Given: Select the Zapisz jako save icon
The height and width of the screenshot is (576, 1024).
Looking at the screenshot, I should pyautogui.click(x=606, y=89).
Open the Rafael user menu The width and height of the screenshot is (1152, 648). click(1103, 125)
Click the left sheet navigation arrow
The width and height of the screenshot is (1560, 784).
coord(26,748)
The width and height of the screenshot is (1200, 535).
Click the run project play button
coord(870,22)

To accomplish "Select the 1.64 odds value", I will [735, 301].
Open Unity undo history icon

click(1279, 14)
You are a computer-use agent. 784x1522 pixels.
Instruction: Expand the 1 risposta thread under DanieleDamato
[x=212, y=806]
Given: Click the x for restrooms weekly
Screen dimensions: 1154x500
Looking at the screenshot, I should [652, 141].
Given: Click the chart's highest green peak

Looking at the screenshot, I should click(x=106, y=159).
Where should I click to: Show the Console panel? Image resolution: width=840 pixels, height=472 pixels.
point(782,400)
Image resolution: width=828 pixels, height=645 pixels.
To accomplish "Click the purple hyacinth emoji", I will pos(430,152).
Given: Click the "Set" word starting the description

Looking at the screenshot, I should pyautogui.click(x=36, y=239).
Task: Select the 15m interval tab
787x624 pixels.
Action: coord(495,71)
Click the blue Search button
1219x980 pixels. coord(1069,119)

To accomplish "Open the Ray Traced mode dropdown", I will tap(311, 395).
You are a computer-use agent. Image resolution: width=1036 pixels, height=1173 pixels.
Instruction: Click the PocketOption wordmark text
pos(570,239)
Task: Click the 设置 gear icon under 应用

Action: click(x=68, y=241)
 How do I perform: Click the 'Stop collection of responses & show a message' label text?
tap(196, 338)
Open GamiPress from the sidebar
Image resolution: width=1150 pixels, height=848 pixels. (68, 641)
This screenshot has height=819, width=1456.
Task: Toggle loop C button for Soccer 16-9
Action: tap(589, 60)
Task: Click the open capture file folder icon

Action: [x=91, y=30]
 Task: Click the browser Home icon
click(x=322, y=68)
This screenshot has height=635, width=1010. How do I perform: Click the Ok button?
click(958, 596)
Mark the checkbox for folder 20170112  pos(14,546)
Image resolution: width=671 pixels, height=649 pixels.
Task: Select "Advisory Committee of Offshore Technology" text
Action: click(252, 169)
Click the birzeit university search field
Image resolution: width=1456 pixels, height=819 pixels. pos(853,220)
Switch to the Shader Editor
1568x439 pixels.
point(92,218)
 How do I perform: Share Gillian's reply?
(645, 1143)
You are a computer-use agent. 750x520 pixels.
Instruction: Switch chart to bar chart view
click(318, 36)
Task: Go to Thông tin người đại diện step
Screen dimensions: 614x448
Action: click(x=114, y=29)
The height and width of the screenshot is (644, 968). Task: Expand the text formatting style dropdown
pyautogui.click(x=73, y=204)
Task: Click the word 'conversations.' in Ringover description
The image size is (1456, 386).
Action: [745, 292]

═══

Stated task: Extract the lines of the entries exactly, from the line with "Task: Click the word" to the end of the entries.

Written answer:
Task: Click the word 'conversations.' in Ringover description
The image size is (1456, 386).
Action: [745, 292]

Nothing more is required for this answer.